— Я виделся с ней всего два раза, — отпарировал Джеймсон. — Да, она мне нравится. Но просто используя немного ума, я не вижу, что у них имеется такое уж громкое дело против нее.
— О, мой мальчик.
— Ну послушайте. Какие есть доказательства, что преступление совершила девушка? Миссис Тофам ударили тяжелым стеклянным пресс-папье. Отпечатков пальцев на нем нет. Это может означать, что их стерли. Но предусмотрительно и тщательно уничтожив отпечатки пальцев с пресс-папье, Дороти Брант затем идет назад к своему коттеджу и оставляет за собой два ряда следов, которые можно увидеть, даже поднявшись в воздух на милю. Разве это разумно?
Фарнсворт задумался.
— Они могут сказать, что Дороти не очень умна, — указал он. — Не увлекайся психологией. А вот что тебе надо сделать, так это обойти физические факты. Вот таинственная вдова Тофам одна дома. Единственная служанка работает только днем. Вот следы ног некой персоны. Следы могли быть сделаны только этой девушкой. И фактически, она признается в этом. Физически невозможно, чтобы кто-то еще вошел в дом и вышел из него. Как ты предполагаешь объяснить это?
— Не знаю, — произнес Джеймсон безнадежно. — Но в первую очередь я хочу услышать объяснение от нее. Ведь никто, кажется, не слышал, или даже не полюбопытствовал, что же она сама об этом думает.
Однако, когда позже, в тот же день, он встретился с Дороти в коттедже, она выбила у него почву из-под ног.
Уже опустились сумерки, когда он свернул в ворота. Голубоватые сумерки, в которых снег кажется серым. Джеймсон остановился на мгновение в воротах и осмотрел тонкую лавровую изгородь, разделяющую два владения — мистера Бранта и миссис Тофам. Ничего примечательного не было в этой изгороди высотой в шесть футов с прорезанными сквозь нее воротами в виде готической арки. Но прямо перед аркой, вглядываясь в снежный покров у изгороди, стояла большая фигура в кепи и непромокаемом плаще. Она ему показалась знакомой. Рядом другой человек, очевидно, местный суперинтендант полиции, держал камеру. И вдруг на фоне неба ярко сверкнула фотовспышка. Хотя Джеймсон был слишком далеко, но ему показалось, что большой человек громко смеется.

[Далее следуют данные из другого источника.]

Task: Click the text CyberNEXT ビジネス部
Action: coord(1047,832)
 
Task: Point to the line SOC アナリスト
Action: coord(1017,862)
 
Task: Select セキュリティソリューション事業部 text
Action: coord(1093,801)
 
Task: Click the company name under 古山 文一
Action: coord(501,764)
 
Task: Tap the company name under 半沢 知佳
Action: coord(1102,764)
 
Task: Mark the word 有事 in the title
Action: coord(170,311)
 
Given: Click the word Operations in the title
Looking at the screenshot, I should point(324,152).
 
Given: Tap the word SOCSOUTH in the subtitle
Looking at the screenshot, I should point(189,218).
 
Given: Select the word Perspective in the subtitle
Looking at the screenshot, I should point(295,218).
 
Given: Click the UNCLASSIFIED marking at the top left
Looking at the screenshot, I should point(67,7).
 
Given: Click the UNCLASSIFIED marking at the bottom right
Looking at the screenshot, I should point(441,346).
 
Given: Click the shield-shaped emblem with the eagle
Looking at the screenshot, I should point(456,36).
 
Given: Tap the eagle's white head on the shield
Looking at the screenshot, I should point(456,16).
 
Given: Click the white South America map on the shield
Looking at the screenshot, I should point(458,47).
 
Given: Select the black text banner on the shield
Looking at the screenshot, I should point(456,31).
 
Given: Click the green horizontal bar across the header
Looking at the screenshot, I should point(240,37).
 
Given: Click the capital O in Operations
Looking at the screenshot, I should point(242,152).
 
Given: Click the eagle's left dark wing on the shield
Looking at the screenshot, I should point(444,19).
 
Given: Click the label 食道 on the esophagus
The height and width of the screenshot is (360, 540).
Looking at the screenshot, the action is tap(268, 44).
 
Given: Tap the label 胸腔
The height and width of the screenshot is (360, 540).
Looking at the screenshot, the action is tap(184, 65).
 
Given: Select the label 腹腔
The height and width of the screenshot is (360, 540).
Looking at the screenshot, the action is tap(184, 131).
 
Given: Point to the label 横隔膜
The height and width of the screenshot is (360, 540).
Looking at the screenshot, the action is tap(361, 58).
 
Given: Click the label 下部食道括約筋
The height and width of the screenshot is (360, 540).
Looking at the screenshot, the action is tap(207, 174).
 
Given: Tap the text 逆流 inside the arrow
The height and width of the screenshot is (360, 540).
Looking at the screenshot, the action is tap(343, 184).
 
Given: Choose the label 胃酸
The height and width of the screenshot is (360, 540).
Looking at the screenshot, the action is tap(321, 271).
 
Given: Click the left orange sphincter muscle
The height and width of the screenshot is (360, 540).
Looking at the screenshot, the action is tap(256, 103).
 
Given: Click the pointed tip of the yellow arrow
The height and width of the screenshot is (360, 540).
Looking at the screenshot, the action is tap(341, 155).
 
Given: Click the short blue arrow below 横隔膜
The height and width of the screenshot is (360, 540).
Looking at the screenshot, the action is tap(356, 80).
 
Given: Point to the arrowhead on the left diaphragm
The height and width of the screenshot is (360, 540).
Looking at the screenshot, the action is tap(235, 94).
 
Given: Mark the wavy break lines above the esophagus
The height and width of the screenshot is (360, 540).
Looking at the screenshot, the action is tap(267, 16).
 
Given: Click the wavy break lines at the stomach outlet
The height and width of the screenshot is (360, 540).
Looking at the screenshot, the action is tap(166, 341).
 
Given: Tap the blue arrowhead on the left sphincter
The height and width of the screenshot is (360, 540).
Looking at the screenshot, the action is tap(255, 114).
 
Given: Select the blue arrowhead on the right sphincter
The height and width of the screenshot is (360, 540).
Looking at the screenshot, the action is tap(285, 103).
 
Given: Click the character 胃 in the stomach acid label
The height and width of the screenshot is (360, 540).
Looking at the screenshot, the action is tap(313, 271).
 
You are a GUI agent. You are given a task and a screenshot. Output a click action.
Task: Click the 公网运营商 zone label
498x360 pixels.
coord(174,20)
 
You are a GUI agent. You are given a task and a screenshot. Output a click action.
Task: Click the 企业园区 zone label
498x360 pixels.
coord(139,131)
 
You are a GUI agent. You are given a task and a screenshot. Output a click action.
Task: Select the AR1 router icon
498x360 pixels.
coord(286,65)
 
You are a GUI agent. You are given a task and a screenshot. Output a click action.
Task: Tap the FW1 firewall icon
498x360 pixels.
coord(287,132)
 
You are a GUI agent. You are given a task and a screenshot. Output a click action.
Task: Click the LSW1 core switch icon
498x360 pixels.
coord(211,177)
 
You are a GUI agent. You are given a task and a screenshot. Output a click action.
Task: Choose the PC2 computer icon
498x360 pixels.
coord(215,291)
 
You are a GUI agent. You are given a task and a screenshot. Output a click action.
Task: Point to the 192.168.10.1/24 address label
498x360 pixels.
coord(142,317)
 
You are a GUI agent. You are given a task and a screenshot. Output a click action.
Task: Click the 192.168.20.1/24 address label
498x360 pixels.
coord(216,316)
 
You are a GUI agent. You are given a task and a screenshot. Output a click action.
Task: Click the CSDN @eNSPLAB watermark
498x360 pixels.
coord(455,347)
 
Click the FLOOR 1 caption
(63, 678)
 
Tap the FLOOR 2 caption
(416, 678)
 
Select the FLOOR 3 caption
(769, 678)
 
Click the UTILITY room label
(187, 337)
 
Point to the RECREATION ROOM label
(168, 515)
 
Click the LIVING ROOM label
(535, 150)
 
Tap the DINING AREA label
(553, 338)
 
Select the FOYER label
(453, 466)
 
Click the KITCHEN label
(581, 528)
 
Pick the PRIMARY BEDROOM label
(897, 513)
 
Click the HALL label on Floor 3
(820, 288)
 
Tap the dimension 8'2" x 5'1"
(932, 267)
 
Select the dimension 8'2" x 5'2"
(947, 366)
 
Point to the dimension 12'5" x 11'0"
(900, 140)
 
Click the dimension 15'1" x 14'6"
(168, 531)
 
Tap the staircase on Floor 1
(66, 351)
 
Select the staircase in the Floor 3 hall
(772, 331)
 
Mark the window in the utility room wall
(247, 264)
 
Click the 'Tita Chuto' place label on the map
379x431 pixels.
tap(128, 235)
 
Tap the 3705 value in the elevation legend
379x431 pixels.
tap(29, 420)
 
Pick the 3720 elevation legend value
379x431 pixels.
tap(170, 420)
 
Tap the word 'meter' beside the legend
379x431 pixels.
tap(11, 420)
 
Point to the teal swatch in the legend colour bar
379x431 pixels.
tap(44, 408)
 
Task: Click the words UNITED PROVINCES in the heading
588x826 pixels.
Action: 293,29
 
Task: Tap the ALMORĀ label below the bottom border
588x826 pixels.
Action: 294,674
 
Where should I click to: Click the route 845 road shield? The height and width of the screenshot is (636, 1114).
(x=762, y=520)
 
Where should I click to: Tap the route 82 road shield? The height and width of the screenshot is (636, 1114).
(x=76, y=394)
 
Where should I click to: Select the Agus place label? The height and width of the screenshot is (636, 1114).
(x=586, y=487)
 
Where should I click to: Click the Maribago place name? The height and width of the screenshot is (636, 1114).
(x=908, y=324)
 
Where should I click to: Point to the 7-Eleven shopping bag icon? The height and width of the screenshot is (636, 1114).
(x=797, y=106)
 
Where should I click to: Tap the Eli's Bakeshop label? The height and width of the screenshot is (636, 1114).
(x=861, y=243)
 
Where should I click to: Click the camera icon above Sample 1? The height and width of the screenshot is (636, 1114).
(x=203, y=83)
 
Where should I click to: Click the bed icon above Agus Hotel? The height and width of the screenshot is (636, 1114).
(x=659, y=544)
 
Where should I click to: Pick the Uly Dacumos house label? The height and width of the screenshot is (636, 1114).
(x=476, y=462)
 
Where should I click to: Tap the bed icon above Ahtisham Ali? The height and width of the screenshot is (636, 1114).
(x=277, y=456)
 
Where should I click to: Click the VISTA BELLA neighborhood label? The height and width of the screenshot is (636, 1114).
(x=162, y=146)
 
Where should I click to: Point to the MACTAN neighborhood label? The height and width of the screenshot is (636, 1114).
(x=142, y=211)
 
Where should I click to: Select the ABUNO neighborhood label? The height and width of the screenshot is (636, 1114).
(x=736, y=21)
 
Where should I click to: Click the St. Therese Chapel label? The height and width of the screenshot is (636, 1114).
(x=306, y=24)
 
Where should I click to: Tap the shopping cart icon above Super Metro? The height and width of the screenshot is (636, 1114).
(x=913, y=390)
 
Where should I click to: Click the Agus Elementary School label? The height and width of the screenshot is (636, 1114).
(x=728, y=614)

Гарри Вентнор, которого он немного знал, встретил его у дверей.
— Она там, — объяснил Гарри, кивнув в сторону первой комнаты. — Вы уж не расстраивайте ее, ладно? Эй, что, черт возьми, они делают с изгородью?
Он уставился на лужайку.
— Расстраивать ее? — с некоторой резкостью уточнил Джеймсон. — Я здесь для того, чтобы помочь ей насколько возможно. Не могли бы вы или мистер Брант оказать мне некоторую помощь? Вы искренне верите, будто мисс Брант в здравом уме могла совершить то, что, как говорят, она сделала?
— В здравом уме? — повторил Гарри и, кинув на Джеймсона любопытный взгляд, больше ничего не сказал. Он резко развернулся и поспешил через лужайку.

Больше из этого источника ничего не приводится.